Depois de um dia inteiro de comícios e reuniões políticas, comendo sanduíches, ele chegou a
Salvador por volta da meia-noite,
tomou mais um banho e só foi jantar de madrugada. No domingo,
porém, nova caminhada.
Pretendia descansar bem, mas
foi surpreendido com um telefonema do cardiologista Bernardino
Tranchesi Jr.: o ministro Sérgio
Motta (Comunicações) estava
morto. Não conseguiu dormir.
Na segunda-feira, Luís Eduardo
estava visivelmente abatido no velório e no enterro de Motta em São
Paulo. PSDB e PFL se digladiavam.
Motta e Luís Eduardo articulavam
e tinham uma relação afetuosa.
Na volta a Brasília, ainda abatido, ele foi jantar com amigos e novamente dormiu muito pouco.
Nem por isso deixou de percorrer
11 km no feriado de terça. Chegou
no apartamento especialmente
suado, tomou banho, fez um lanche. Minutos depois, chamou Carlinhos, o motorista que serve a família há 22 anos.
'"Estou com um aperto no peito", avisou, caindo para trás, na
cama, desacordado. Carlinhos o
carregou no colo até a sala. Ele
acordou. Ligaram para ACM, que
estava na piscina da residência oficial e, com o susto, deixou o telefone cair dentro d'água.

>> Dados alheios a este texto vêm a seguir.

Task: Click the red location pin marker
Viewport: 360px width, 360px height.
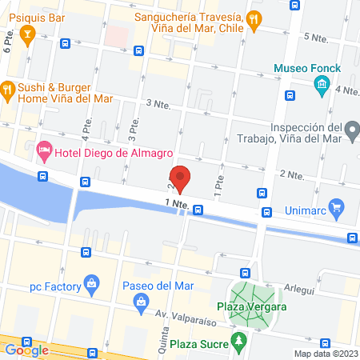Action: point(180,178)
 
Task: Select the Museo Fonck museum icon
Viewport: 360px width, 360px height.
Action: point(322,84)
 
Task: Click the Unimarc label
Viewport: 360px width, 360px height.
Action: point(306,211)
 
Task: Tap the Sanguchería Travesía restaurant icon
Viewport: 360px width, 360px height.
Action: point(253,17)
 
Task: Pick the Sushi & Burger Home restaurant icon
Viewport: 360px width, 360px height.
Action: point(7,89)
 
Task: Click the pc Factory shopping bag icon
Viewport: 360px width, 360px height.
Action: point(92,283)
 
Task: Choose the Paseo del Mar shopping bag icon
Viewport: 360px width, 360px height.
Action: point(142,301)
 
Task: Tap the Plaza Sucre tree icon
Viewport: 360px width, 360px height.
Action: point(238,342)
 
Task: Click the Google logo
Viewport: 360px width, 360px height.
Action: point(26,350)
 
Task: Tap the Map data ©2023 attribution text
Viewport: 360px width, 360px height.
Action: point(326,354)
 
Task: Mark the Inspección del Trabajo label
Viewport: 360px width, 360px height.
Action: point(306,133)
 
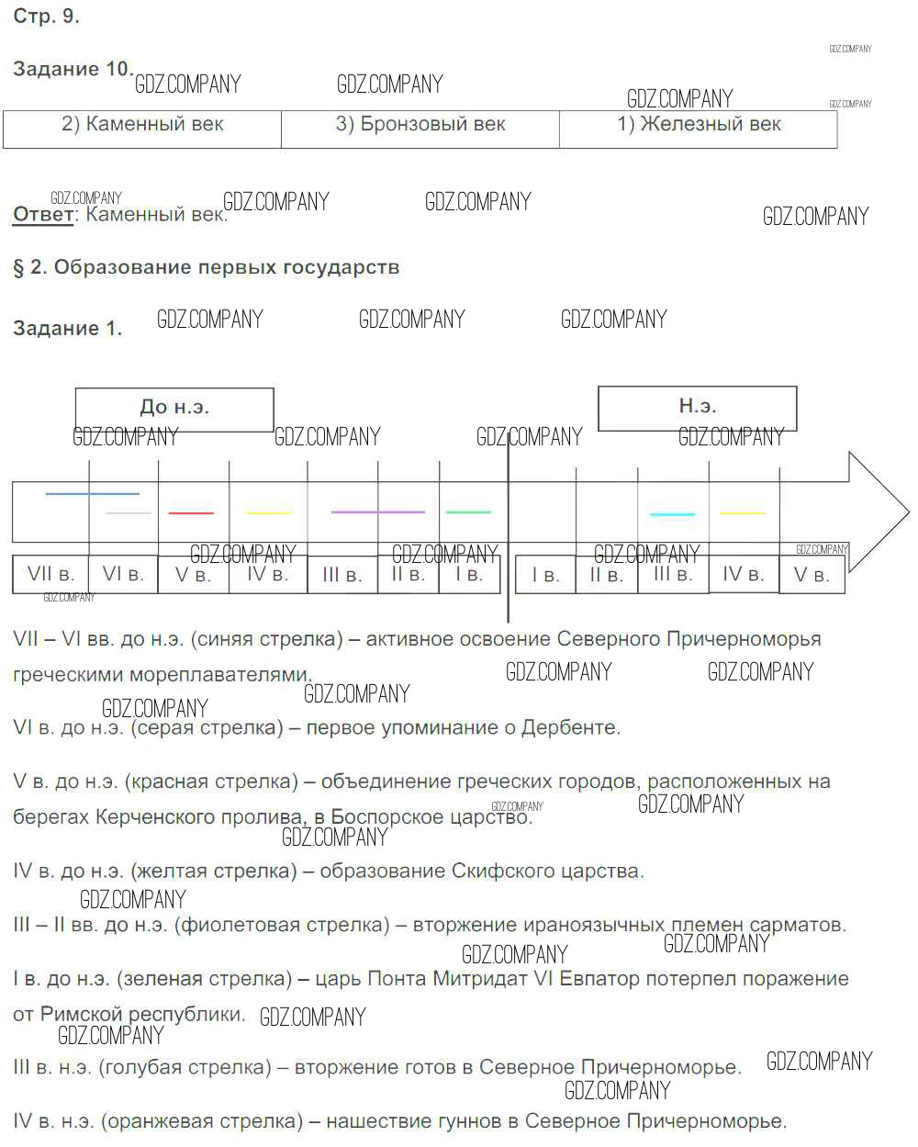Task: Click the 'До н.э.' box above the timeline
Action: click(174, 408)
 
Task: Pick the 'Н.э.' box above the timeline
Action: click(698, 407)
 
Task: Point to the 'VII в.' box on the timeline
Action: click(50, 575)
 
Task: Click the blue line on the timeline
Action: click(92, 494)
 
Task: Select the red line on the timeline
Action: click(191, 512)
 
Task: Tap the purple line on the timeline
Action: click(377, 512)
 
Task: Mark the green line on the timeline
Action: click(468, 512)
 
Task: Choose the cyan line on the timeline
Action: click(672, 514)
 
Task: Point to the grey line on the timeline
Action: click(129, 512)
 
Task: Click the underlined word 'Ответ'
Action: click(42, 215)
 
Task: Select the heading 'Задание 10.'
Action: click(73, 69)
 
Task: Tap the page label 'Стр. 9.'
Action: click(46, 17)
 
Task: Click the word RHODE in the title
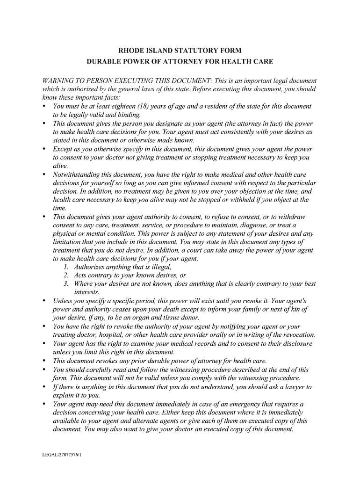pos(131,51)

"É sério, senão ele não me telefonaria. Tem horror de me preocupar", comentou o senador com
um amigo. Tão sério que Luís
Eduardo, o futuro rei da Bahia,
não resistiu.
Às 2h30 de quarta-feira, no seu
gabinete do Senado, a alguns metros do velório no Salão Negro,
ACM olhava desconsolado uma
foto sua com o filho. "Não é justo,
não é justo", repetia.
Estava encerrada prematuramente a carreira de um dos melhores políticos do país. Estava encerrado o principal sonho do senador. Estava também começando um novo governo, que ninguém sabe ainda qual é.